TASK DIRECTIONS:
Quote word for word from the line holding "Viewport: 739px width, 560px height." to the last line below, including both, and omit any pictures.

DATA SUPPLIED:
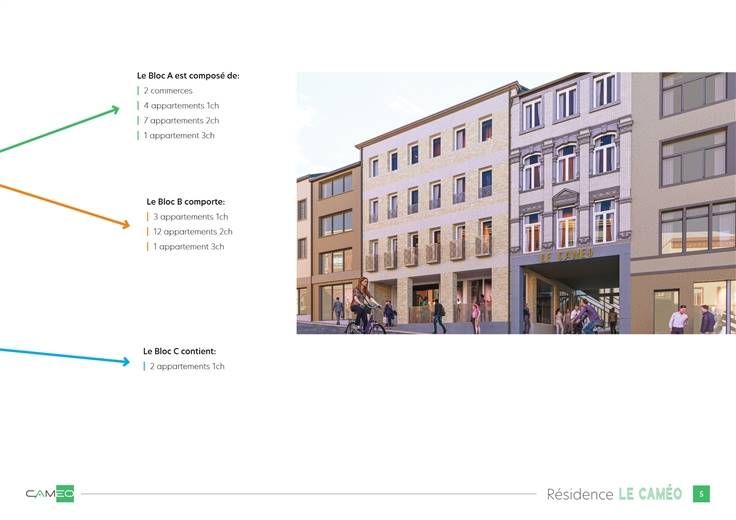Click the "2 commerces" list item
This screenshot has height=520, width=736.
pos(168,90)
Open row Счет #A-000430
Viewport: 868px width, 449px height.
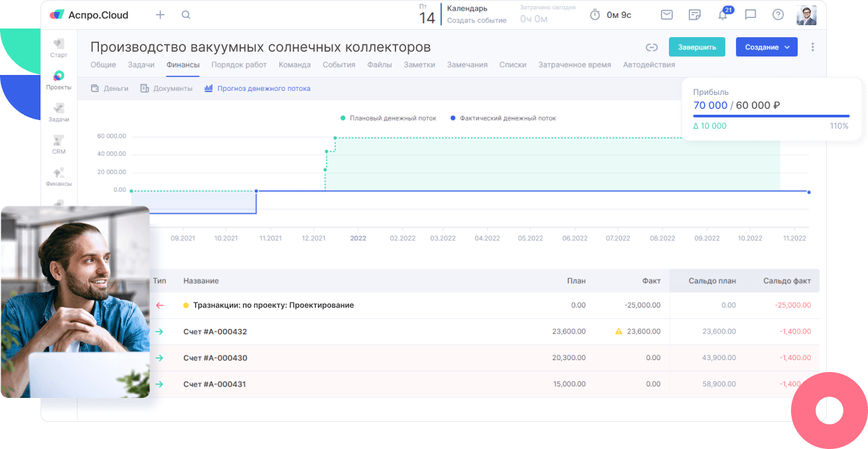[215, 358]
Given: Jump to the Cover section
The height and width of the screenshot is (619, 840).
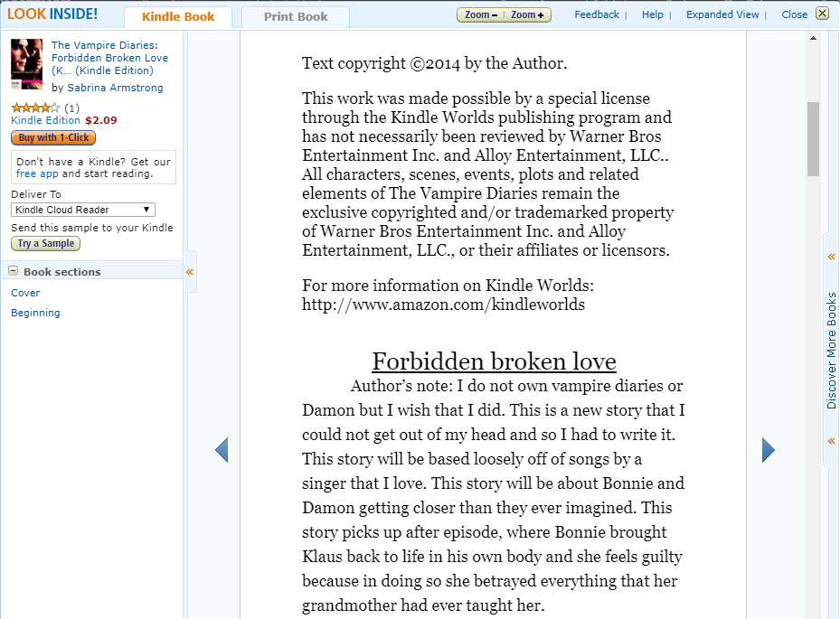Looking at the screenshot, I should point(25,293).
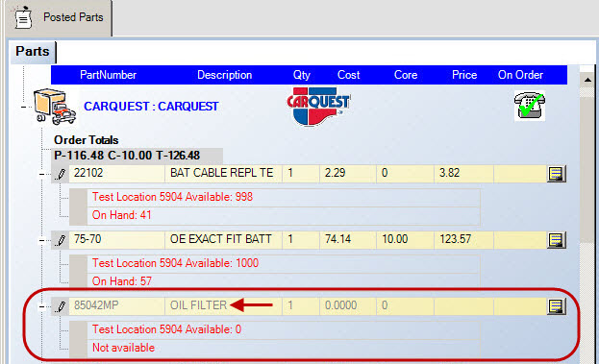
Task: Click the pencil edit icon for part 75-70
Action: click(x=61, y=240)
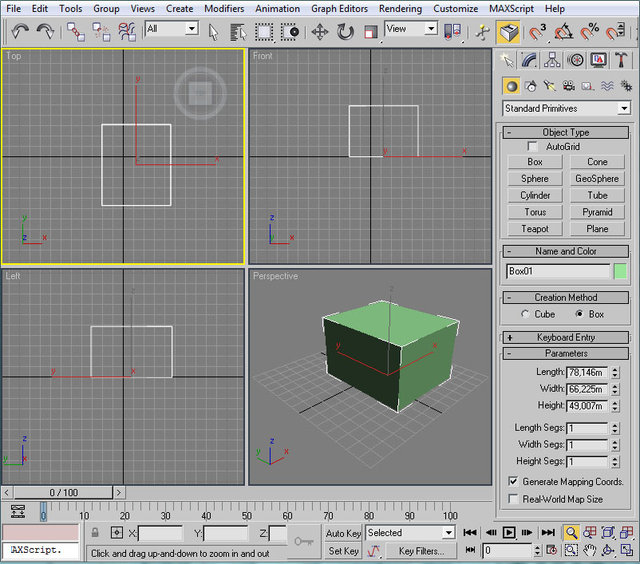Switch to Lights creation category
This screenshot has height=564, width=640.
coord(549,86)
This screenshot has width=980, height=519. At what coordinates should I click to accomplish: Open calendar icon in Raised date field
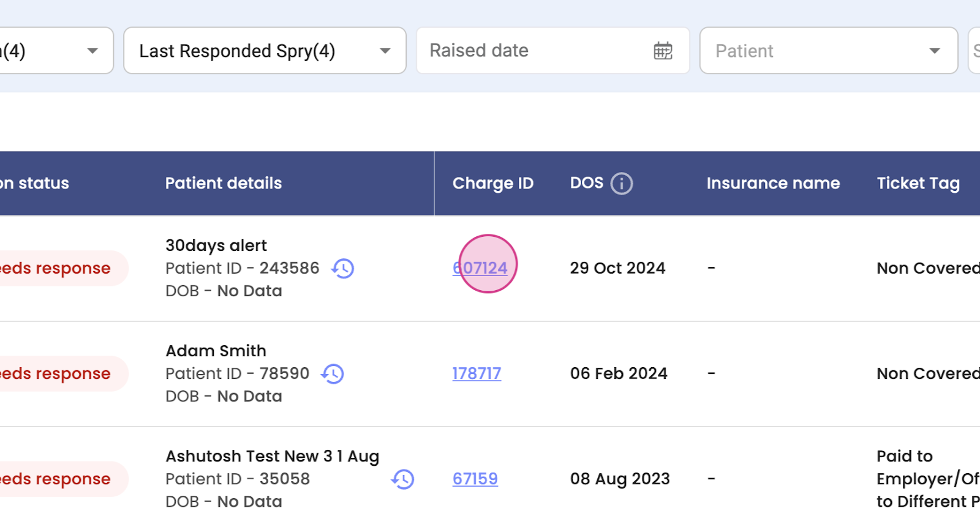tap(663, 51)
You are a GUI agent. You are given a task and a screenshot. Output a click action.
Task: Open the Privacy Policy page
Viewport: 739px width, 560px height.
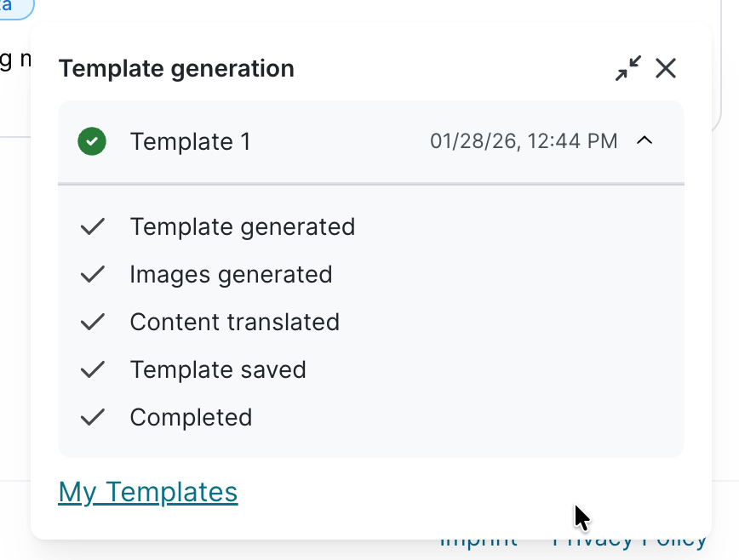click(628, 539)
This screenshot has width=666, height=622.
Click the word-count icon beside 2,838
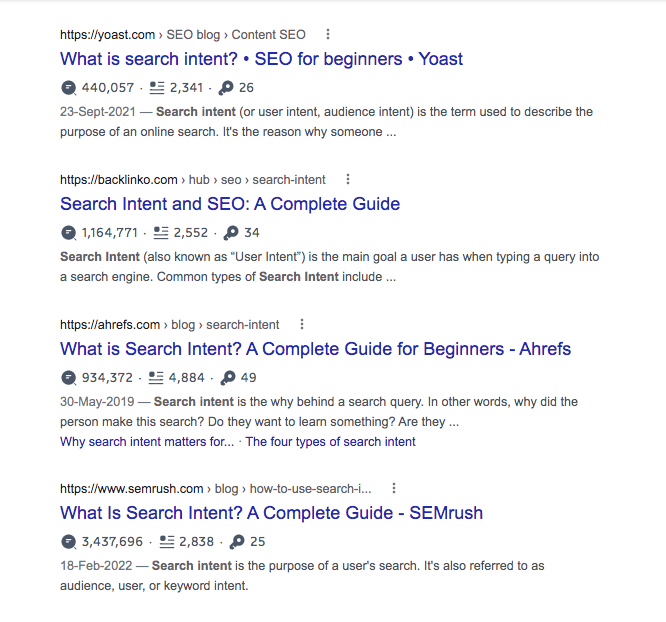(167, 542)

RESPONSE:
Viewport: 739px width, 560px height.
click(628, 539)
This screenshot has width=666, height=622.
Click the word-count icon beside 2,838
(167, 542)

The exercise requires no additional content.